I may as well get it out there, because you guys are going to find out sooner or later.

The winter storm that hammered the east coast this weekend was all our fault. Perhaps the fault of my family as a whole, or it may be that the blame can be placed squarely on my shoulders.

#1 believes, and the idea is not without merit, that this was God’s way of telling us that we should have taken our Christmas lights down.

She bases this belief on the fact that the giant branch that landed five feet from her head and could have killed her instead took out the gutters, to which the lights were attached.

If you look at the vertical bar in the center of the picture, that’s the gutter. With the Christmas lights. As far as why those lights are still up, that’s another post entirely.

But it may have been me and what I wrote about Winter on Facebook.

Halloween decorations at the start of the snow
Halloween decorations, plus branches.
Back view

I’ll not be taunting Winter in print in the future.

I feel like we’re the luckiest people on the planet. It’s hard to show in the pictures, but we had two giant branches that just missed doing serious damage to the house, not to mention the one that didn’t land on #1.

Besides the gutters, we got our porch pierced:

And that’s it so far. That’s it!

So. Lucky.

The power’s still out. School is cancelled. I just hipped the little ones to the fact that power out days count as snow days. If we go over three snows days, they have to make it up at the end of the school year. Two down so far, and winter hasn’t even begun.

CC got a generator today, thanks to the shop that our shows rent their sound gear from. We now have heat. We got power to the freezer and the fridge before we lost anything. We have the internet back.

I Facebook-bitched about how the county hadn’t even started to clear our street yet- it’s completely blocked by one of the giant branches that didn’t land on my house- and they showed up within fifteen minutes. Never doubt the power of social media.

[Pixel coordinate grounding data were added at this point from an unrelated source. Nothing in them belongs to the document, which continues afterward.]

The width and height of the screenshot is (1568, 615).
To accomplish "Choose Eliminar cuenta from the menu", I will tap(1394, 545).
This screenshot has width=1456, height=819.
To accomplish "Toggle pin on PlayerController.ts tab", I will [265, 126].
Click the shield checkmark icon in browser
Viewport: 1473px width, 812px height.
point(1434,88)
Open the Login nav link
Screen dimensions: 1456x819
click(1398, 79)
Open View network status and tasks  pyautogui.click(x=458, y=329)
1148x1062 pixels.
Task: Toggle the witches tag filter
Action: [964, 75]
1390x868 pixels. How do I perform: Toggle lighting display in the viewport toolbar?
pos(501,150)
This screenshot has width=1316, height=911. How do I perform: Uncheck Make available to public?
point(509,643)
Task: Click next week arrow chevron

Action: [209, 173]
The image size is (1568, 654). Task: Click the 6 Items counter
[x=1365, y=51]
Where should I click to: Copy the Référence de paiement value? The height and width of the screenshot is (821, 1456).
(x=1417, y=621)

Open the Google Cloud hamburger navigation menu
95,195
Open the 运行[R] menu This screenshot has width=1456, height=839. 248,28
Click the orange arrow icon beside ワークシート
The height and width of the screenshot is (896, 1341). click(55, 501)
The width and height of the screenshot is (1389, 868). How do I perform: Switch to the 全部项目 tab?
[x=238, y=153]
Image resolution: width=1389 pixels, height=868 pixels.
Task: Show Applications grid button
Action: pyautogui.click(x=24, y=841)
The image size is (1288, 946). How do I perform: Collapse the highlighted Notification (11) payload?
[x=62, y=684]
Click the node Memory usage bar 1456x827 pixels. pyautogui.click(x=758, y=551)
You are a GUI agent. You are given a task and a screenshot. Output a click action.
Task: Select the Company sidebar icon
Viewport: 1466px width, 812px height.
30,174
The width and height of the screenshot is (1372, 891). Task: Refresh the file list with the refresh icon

No school parties, no Halloween parade, and the neighborhood with the best candy and haunted houses behind us is pitch black and deadly with debris and laden branches that continue to fall. But #1 came home from an errand and said that everyone was out on main street, trick-or-treating where all the businesses have power. They went to main street and hit all the houses between here and there while it was still daylight. As soon as they finish hand washing the dinner dishes by candlelight, we’ll eat candy and make s’mores and continue telling spooky stories that may or may not involve the county’s wood chipper (whirring away in front of the house) and wayward children.